Peace, Health and Prosperity for Everyone.


Any idea (0.00 / 0)
how professor Stimson made that graph.

It's Fully Explained In His Book (0.00 / 0)
PublicOpinion in America: Moods, Cycles, and Swings, 2nd Ed.

Long story short, he's constructed a database of public opinion data series, primarily from the Generally Social Survey.  He then analyzes this series into principle components, and finds two dimensions.  The first,strongest and most coherent dimension is what he calls "policy mood," and that's what he's tracking here.

You can find the underlying data in a spreadsheet on his website here, just click on the "datafiles" tab, it's the first file listed on the page it brings up.


"You know what they say -- those of us who fail history... doomed to repeat it in summer school." -- Buffy The Vampire Slayer, Season 6, Episode 3


[ Parent ]
Liberal = Promoting Equality and Economic Security? (0.00 / 0)
It seems that by liberal he means promoting equality and economic security for everyone.
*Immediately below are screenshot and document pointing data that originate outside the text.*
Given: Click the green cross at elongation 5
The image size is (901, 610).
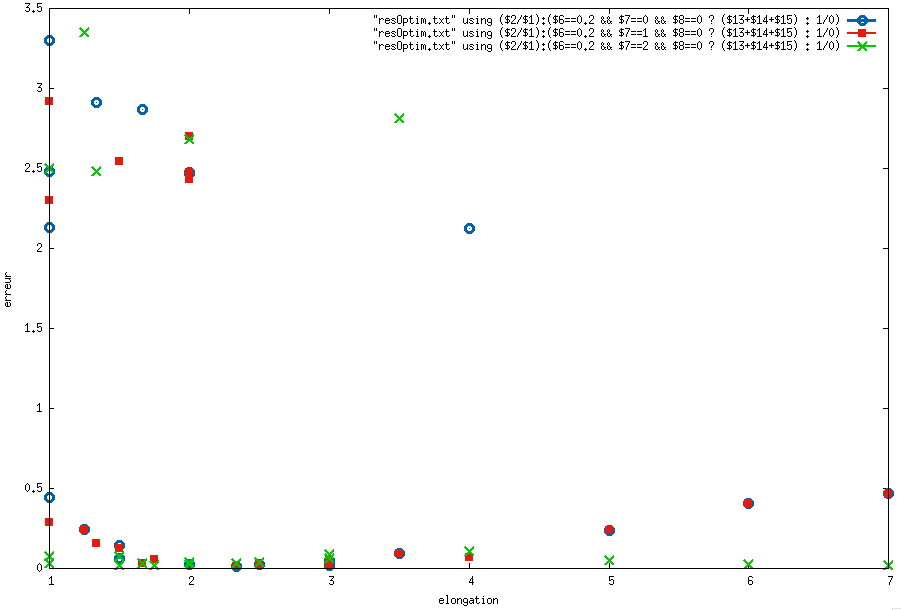Looking at the screenshot, I should pos(610,560).
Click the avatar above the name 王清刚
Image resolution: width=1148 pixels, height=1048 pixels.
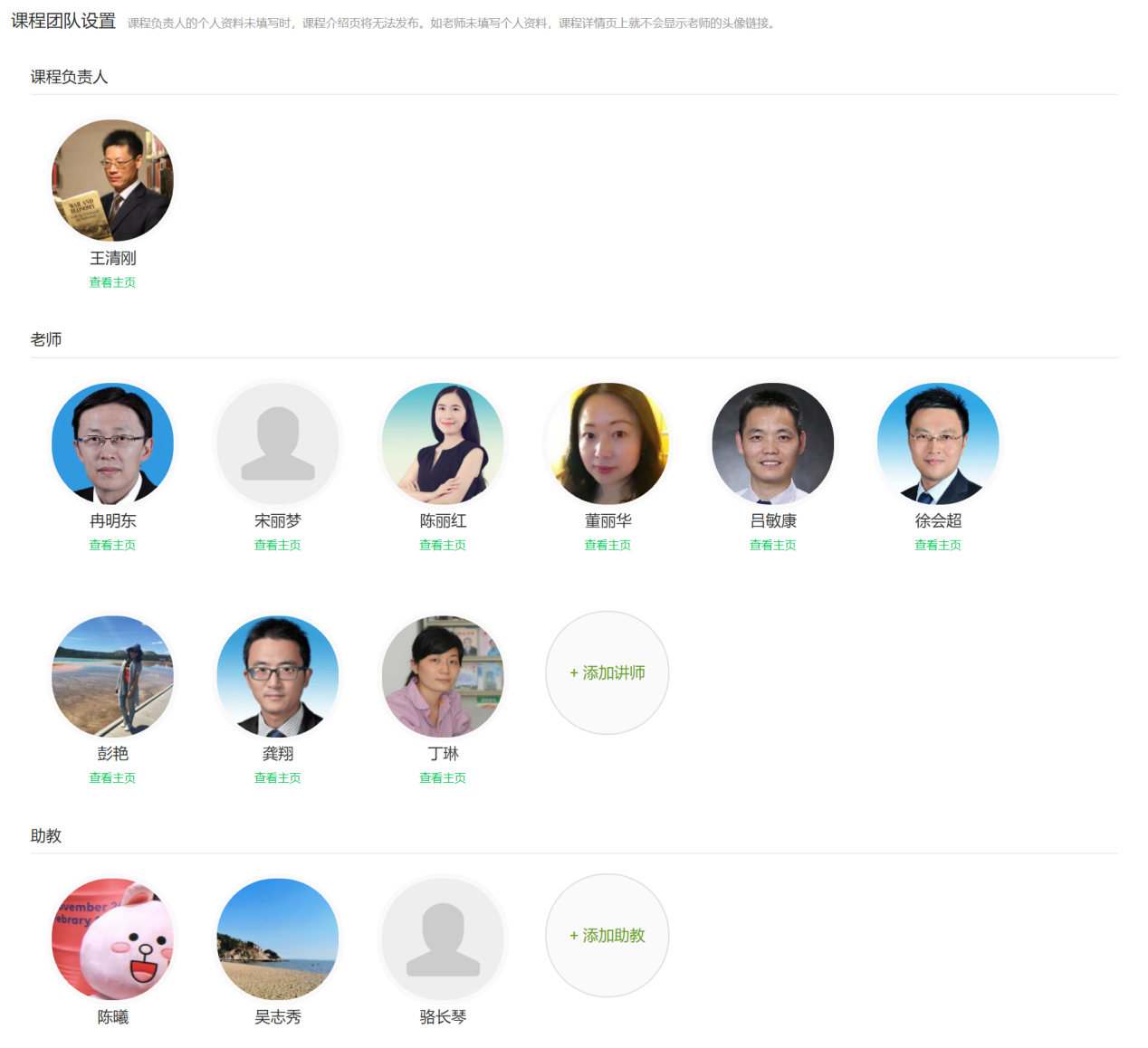112,181
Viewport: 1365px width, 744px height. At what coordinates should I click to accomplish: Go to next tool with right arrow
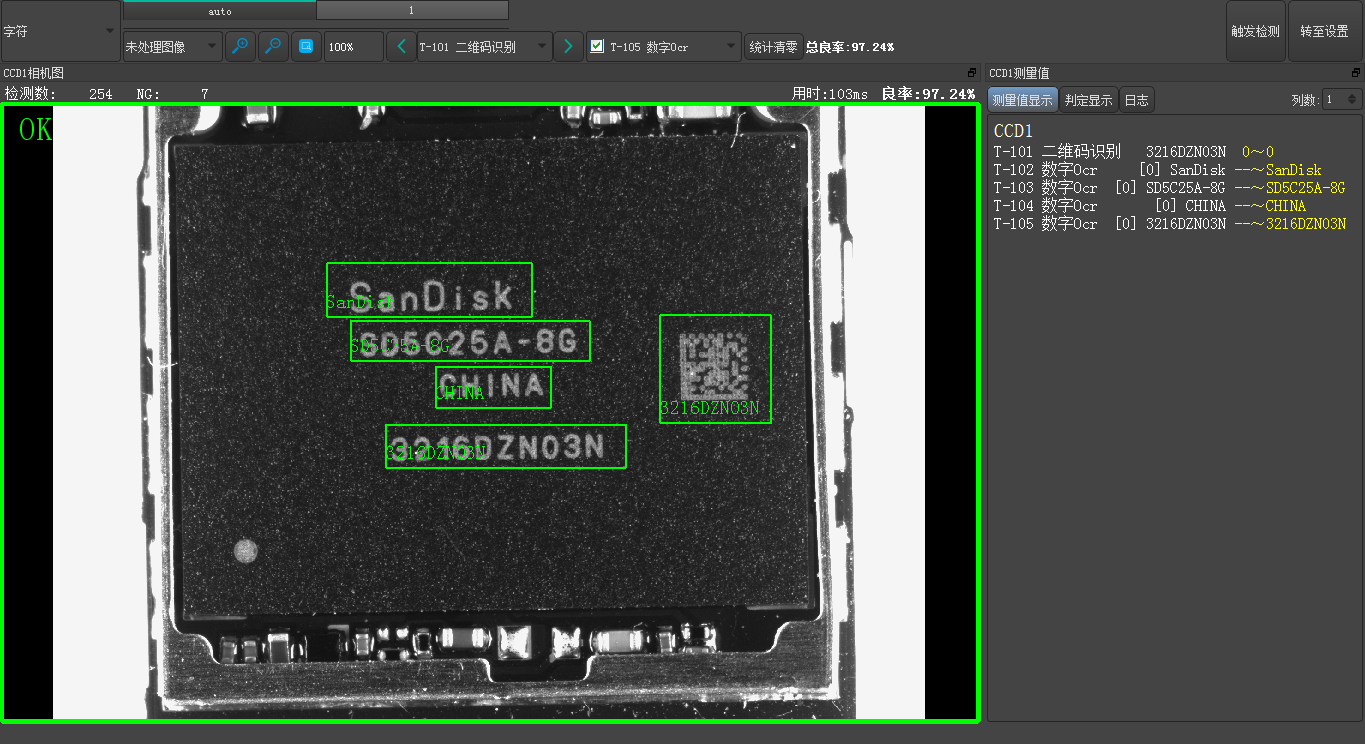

I found this quote in another paper that summarized Stimon's earlier book which gives some indication of what Stimson means by "liberal":

...(see Stimson 1991 for an explanation of his methods and the significance of public mood). He has discovered that there is such a thing as a global mood, cutting across policy areas. At different times, this mood becomes more or less liberal, that is to say, more or less supportive of an increased government role for promoting equality and security in American society, generally through some form of redistribution. In Stimson's measure of policy mood, higher scores correspond to a preference for liberal policies.